27 August 2011

Forex, Stock and Commodity Value Stabilization

Can one expect process to produce regularities that are tradable. That is, are they insulated to a sufficient extent that they are not subject to erosion.

Since I suggest they are the cause of these regularities, the answer would seem to be yes. One might ask is the market at times more or less coherent with its own processes. Is this systemically a valid question.

Yes, because those who input into the market, are not only not aware of the processes of the market, they mostly try and impose their own view of what the market might be doing.

One might ask though are those processes such that they are not suited to trading, that is they will not produce any regularity that one might follow or adapt, such that one can create a differential in your favor over time.

That is are there processes attuned to the needs of a trader. Firstly what is the market exactly attuned to. The forex market is attuned towards the effect of vast sums of money on valuation.

A package or aggregations of this is inputted into the market either intentionally or for other reasons, and traders try and ride the effect on the market. That is, they try and guess what the effect of this will be on the relative valuation of a currency pair.

Analysis is either based on the inputs, fundamental, or the outputs, technical. However given the severe issues in predictability, what the market does with these inputs and its processing of these outputs would seem to be of most importance.

The stabilizing effect of the forex market rapidly counteracts this effect. If it coincides with a growth process, then a stabilized growth may occur, which erodes to finally fade with retracements.
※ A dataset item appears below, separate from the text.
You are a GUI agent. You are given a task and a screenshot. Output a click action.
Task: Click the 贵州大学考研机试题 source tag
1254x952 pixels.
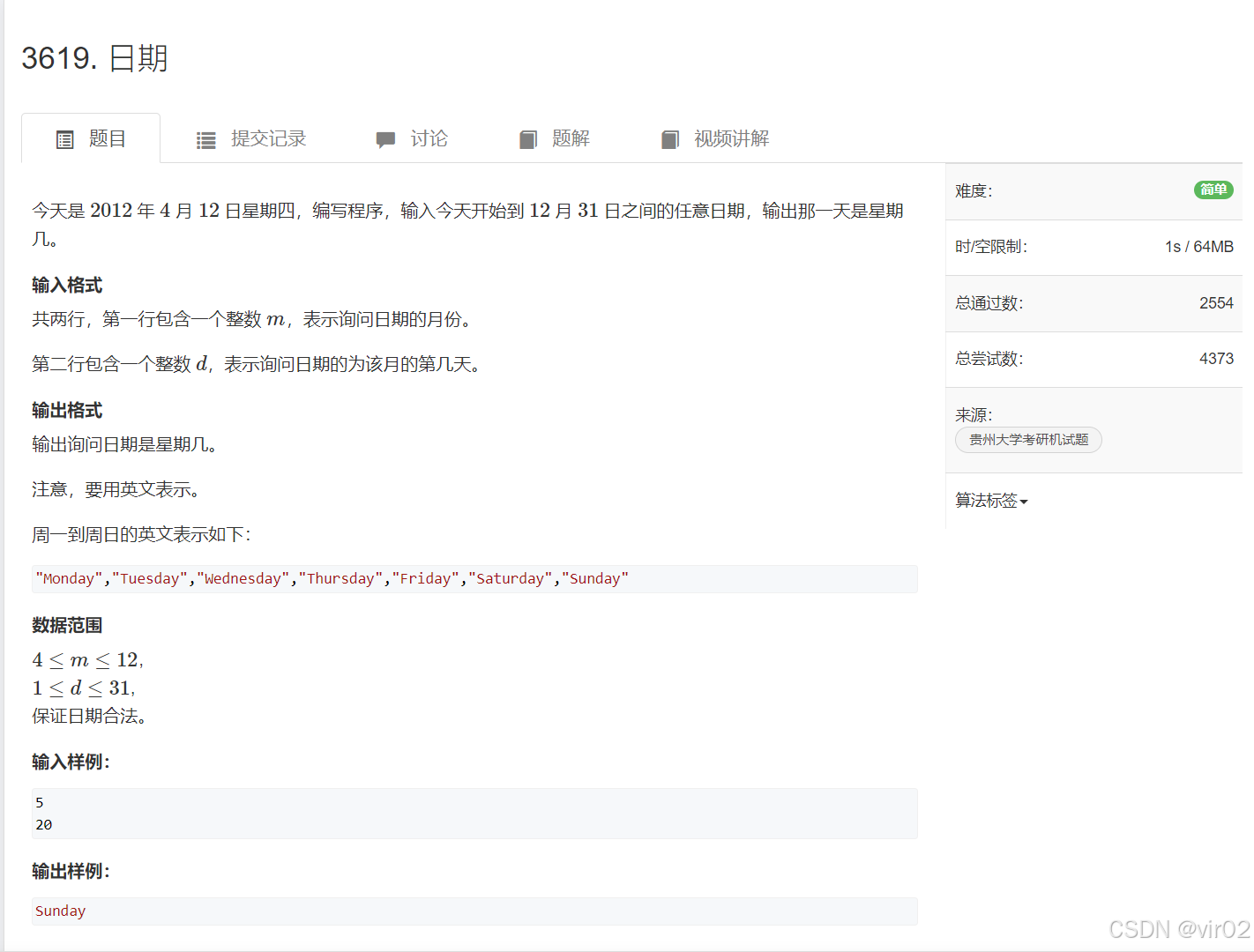coord(1027,439)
It may as well coincide with a large candle driven fall, though, that is in effect these buy orders, trigger a massive retracement.

--->Or it may do what the market functionally does, stabilize this valuation into a range.

So the question is, can the market function to stabilize, thus as a trader one can ask is the market such that this cannot be enabled and thus traded.

One does not necessarily need to ask this of the equity market. Even as a day trader one is looking for the function of the equity market to change valuations. What this suggests is that the placing of large orders may function better in the equity market to change valuations on a day trading scale.

That is, this effect known as money flow is more in coherence with equity market function than forex market function. But one has to assume at the short time frame the money flow input is in coherence with the longer term valuation path of the security.

In fact one might hazard that this lack of coherence makes forex in effect relatively more tradable, except in times of equity short and long term coherence.

What about commodities. Oil seems like it can enable stable growth processes, as long as there is coherence with its valuation in the economy. That is, it is limited by its price at the pumps and certain other factors.

This does not apply to metals in the same way, but it can be questioned how internally stable those valuation increases are. I find that the pricing behavior of metals is not strictly like those of currency pairs, despite dollar mirroring, and has certain features of commodity valuations.

This applies to forex as well, at price extremes, of course, where market valuations start to count in the real world, and does not strictly apply to equities.

However, because there is a point where the valuation of a security takes off on valuations based on future expectations, there is a point where this ceases to be the case. Now those valuations seems difference from those based on future valuations, especially on the return to this state. Thus in this sense it does apply.

So is this stabilization. Might this suggest the importance of this process even in equities, and the equity market considered as a whole. It gives as well a view of the behavior of the market as a whole since the end of the century. Arguably equity valuations return to optimal expressions of their underlying value, but not over time.

However, this said, equities do seek higher valuations. This does happen in other instruments, but it tends to be driven on speculative fever rather than in a belief of the underlying future worth of it.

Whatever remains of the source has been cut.